→ TASK
Everything in the records below from the line containing "Tap the Liverpool club crest icon" through the line containing "Task: Click the 360° View icon" is to be reproduced exactly, those two lines included; no picture is to be copied.

---- RECORDS FOR THIS TASK

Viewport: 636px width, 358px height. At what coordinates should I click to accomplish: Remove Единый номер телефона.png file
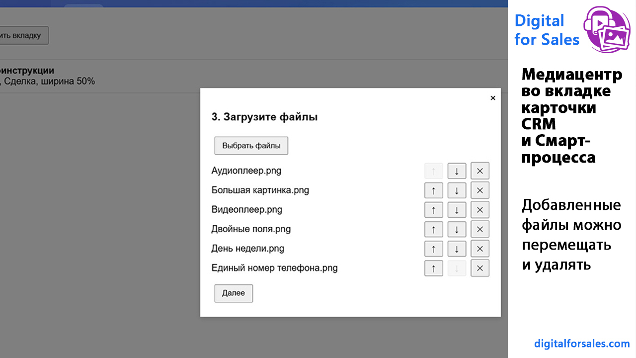coord(480,268)
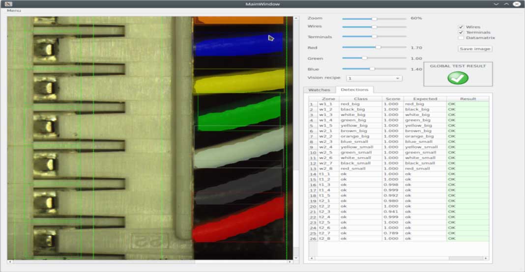The image size is (525, 272).
Task: Maximize the MainWindow using the title bar
Action: (506, 4)
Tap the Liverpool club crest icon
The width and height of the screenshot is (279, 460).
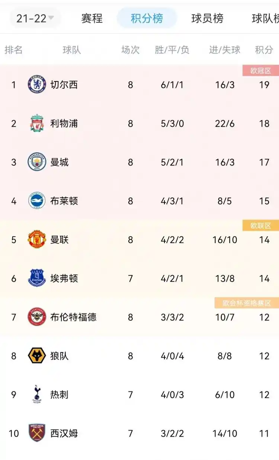(37, 124)
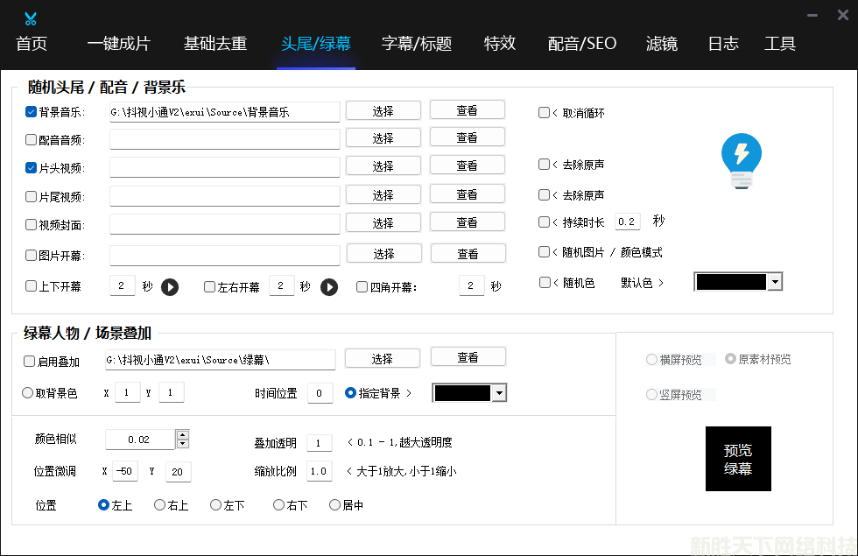Tick the 取消循环 option
858x556 pixels.
(544, 113)
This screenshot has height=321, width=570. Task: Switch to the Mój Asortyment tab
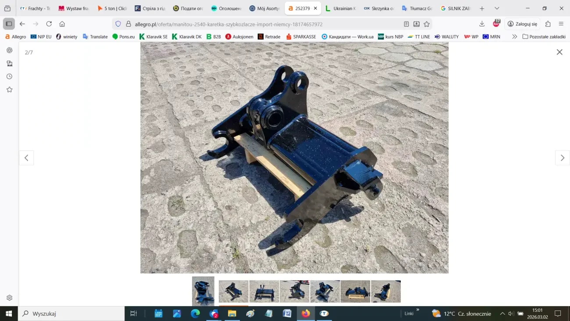[264, 8]
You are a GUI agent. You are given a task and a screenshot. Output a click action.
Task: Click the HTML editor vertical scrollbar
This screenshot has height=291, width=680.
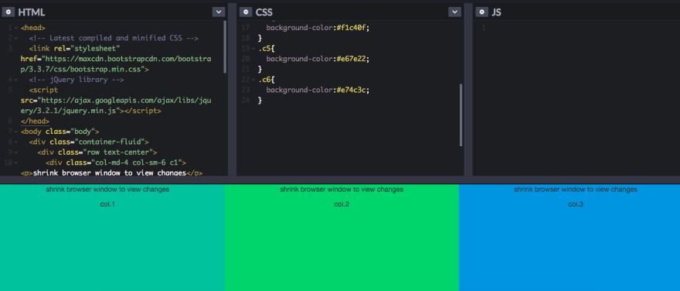point(225,47)
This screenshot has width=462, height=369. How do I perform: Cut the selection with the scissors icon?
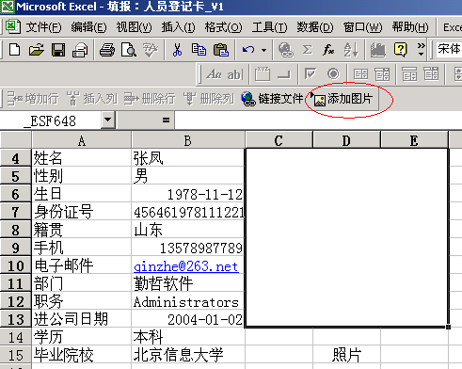point(177,50)
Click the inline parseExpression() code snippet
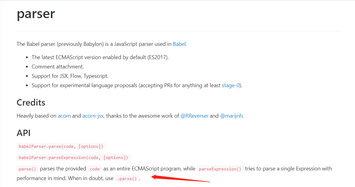The image size is (355, 187). [220, 169]
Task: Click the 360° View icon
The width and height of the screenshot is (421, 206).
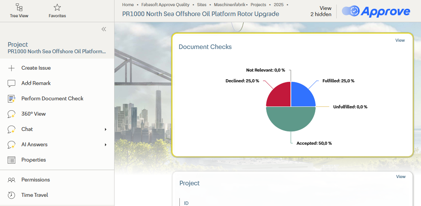Action: point(11,114)
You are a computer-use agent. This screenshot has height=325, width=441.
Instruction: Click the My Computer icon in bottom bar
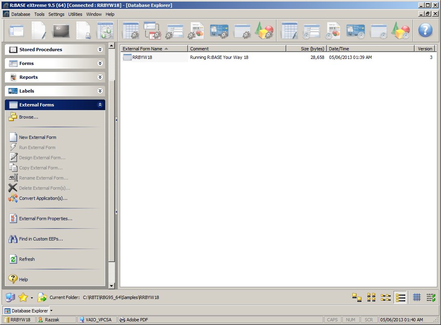tap(10, 297)
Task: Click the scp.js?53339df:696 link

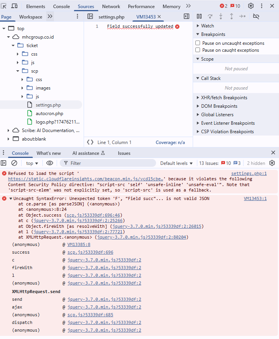Action: pyautogui.click(x=90, y=252)
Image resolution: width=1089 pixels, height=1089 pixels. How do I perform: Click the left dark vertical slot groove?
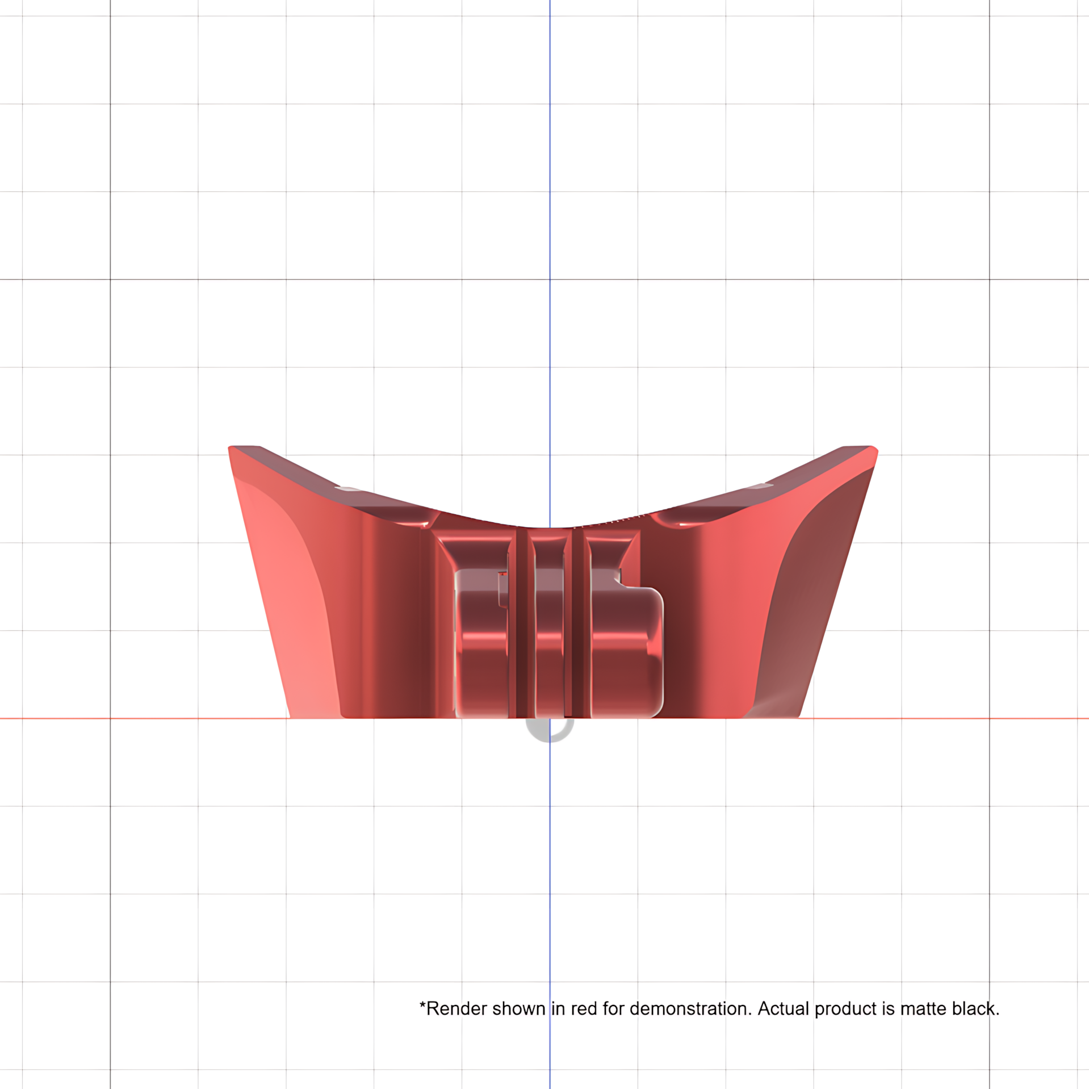521,625
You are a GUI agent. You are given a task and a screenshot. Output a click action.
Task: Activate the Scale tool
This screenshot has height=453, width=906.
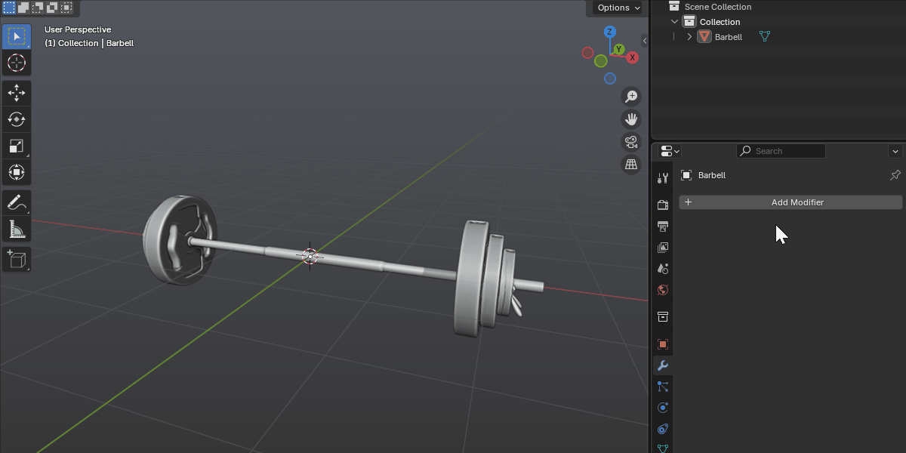click(16, 146)
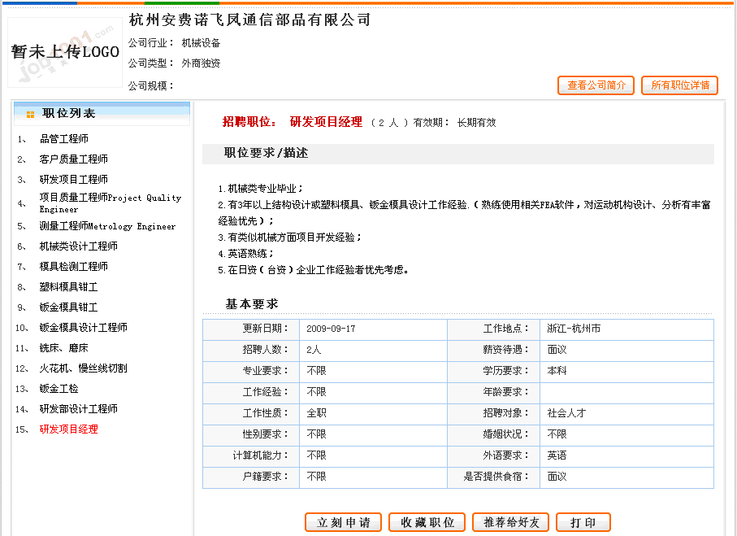Screen dimensions: 737x536
Task: Select 研发部设计工程师 from the list
Action: point(79,409)
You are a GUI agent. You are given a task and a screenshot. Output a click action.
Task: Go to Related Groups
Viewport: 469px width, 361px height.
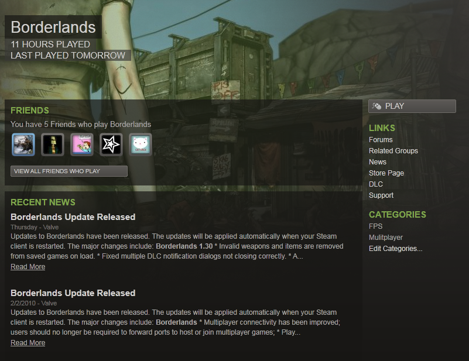(393, 150)
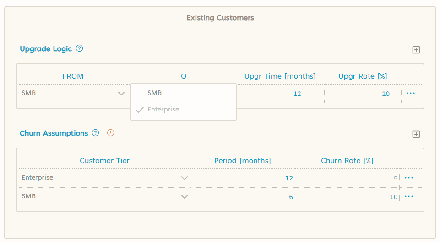This screenshot has height=243, width=440.
Task: Expand the FROM tier dropdown
Action: [x=121, y=94]
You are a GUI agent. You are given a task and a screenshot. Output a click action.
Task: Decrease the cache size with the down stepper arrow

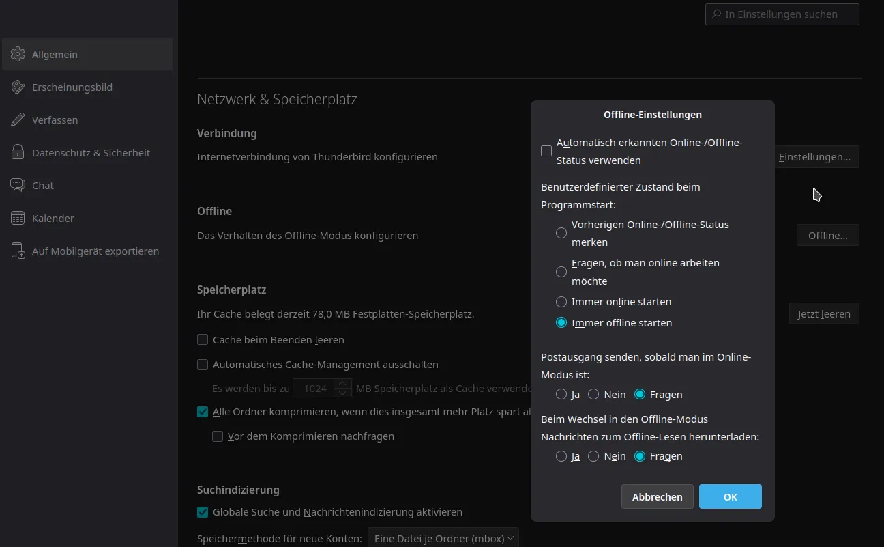point(344,393)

--------

→ PROBLEM SOLUTION
Tap the Liverpool club crest icon
The width and height of the screenshot is (279, 460).
(37, 124)
Tick the 取消循环 option
858x556 pixels.
(544, 113)
This screenshot has height=321, width=570. Task: Switch to the Mój Asortyment tab
[264, 8]
You are a GUI agent. You are given a task and a screenshot. Output a click action.
Task: Click the HTML editor vertical scrollbar
This screenshot has height=291, width=680.
point(225,47)
This screenshot has width=462, height=369. How do I perform: Cut the selection with the scissors icon?
point(177,50)
Click the inline parseExpression() code snippet
The image size is (355, 187). [220, 169]
Task: Click the 360° View icon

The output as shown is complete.